━━━ Excerpted data ━━━
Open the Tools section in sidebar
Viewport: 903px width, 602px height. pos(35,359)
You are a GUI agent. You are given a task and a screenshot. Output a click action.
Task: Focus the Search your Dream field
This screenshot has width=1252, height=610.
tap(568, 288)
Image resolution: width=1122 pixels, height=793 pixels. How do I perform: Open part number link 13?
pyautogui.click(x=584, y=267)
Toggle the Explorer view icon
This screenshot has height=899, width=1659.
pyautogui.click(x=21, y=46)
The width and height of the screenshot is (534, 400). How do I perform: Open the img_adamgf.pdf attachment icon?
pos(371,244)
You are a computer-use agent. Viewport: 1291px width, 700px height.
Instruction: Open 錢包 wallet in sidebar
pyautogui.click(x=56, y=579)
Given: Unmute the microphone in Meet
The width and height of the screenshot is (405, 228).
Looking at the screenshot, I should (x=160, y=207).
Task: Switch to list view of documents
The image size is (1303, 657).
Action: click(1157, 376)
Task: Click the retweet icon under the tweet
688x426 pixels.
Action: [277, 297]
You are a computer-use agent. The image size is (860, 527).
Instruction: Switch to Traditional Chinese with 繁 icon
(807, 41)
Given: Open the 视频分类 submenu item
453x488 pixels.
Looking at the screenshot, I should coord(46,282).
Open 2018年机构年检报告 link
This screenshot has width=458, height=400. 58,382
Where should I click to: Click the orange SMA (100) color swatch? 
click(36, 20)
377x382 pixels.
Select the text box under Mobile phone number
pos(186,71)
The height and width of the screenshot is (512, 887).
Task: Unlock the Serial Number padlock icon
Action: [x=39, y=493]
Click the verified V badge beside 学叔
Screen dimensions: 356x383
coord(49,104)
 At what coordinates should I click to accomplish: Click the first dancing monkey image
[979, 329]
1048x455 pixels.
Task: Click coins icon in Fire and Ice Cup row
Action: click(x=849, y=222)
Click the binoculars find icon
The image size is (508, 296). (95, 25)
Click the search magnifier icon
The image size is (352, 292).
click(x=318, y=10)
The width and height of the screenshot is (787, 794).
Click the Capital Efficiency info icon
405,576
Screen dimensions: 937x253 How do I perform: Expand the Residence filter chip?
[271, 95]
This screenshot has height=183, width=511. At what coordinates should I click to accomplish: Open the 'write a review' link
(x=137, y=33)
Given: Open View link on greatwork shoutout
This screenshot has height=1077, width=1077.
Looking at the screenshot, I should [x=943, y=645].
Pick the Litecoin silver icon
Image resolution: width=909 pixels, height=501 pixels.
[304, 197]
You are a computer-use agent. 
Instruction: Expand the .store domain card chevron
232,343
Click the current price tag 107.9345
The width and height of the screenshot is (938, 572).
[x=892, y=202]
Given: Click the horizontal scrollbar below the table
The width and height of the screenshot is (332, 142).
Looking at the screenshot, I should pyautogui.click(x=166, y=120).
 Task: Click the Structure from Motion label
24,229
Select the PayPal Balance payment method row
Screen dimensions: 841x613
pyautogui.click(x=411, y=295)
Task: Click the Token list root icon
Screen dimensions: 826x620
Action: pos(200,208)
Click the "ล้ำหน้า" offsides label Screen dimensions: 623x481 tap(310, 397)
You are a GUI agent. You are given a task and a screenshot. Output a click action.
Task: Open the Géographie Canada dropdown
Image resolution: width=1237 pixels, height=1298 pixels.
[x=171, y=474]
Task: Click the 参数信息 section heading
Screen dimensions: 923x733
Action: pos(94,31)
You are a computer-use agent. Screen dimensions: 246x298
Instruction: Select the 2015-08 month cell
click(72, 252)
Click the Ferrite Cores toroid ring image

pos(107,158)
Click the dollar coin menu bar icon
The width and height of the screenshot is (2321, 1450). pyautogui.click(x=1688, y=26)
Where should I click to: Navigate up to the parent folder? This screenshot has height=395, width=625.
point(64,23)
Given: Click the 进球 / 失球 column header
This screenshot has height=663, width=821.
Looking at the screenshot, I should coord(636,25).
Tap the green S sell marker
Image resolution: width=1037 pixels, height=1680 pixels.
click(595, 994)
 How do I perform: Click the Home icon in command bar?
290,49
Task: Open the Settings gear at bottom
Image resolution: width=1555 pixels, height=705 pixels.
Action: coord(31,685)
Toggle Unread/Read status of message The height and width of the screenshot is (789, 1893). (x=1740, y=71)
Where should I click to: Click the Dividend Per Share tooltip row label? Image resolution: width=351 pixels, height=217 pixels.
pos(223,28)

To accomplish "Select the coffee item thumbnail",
━━━
**What is being asked:**
Please go over the data above and tally every line holding "computer"; reply only with the count.

**Exercise solution:**
4